What you are asked to do: Your job with the data below is to output exactly the lines from the one holding "Task: Select the LUSD token icon" down to the one holding "You are a computer-use agent.", both included, and no others.

Source records:
※ ※ ※

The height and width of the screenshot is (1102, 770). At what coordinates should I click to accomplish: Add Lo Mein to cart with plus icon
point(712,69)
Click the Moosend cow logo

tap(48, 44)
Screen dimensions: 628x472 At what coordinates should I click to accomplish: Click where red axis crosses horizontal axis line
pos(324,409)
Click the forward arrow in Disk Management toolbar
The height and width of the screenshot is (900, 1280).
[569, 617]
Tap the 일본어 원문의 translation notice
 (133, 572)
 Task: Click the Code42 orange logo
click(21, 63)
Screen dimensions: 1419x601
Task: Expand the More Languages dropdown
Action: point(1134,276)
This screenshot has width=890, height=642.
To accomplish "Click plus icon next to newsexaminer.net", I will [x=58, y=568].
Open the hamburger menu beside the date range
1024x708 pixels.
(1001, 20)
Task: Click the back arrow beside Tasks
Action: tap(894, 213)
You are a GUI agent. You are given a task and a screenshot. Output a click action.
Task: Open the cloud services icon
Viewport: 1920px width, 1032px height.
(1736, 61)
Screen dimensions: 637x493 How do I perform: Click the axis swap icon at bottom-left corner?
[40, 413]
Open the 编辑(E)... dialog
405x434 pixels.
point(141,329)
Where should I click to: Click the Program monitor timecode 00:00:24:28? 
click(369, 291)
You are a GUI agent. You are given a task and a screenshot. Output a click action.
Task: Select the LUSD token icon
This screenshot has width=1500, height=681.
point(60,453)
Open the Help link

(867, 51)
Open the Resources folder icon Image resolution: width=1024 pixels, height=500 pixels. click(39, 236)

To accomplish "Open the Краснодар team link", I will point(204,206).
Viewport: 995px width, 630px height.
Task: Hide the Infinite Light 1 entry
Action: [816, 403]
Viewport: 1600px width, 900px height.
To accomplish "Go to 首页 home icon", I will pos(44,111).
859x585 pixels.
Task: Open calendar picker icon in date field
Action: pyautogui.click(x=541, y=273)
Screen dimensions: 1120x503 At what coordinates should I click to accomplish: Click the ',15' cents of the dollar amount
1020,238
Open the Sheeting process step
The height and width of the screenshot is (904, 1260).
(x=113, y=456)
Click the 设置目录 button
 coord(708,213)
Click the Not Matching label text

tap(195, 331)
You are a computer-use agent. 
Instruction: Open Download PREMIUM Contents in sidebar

※ ※ ※

Task response:
Task: Select the LUSD token icon
This screenshot has width=1500, height=681.
point(60,453)
Open the Help link

(867, 51)
Open the Resources folder icon Image resolution: width=1024 pixels, height=500 pixels. click(39, 236)

To accomplish "Open the Краснодар team link", I will point(204,206).
Viewport: 995px width, 630px height.
Task: Hide the Infinite Light 1 entry
Action: [816, 403]
Viewport: 1600px width, 900px height.
To accomplish "Go to 首页 home icon", I will pos(44,111).
859x585 pixels.
Task: Open calendar picker icon in date field
Action: pyautogui.click(x=541, y=273)
Screen dimensions: 1120x503 At what coordinates should I click to accomplish: Click the ',15' cents of the dollar amount
1020,238
Open the Sheeting process step
The height and width of the screenshot is (904, 1260).
(x=113, y=456)
Click the 设置目录 button
 coord(708,213)
Click the Not Matching label text

tap(195, 331)
You are a computer-use agent. 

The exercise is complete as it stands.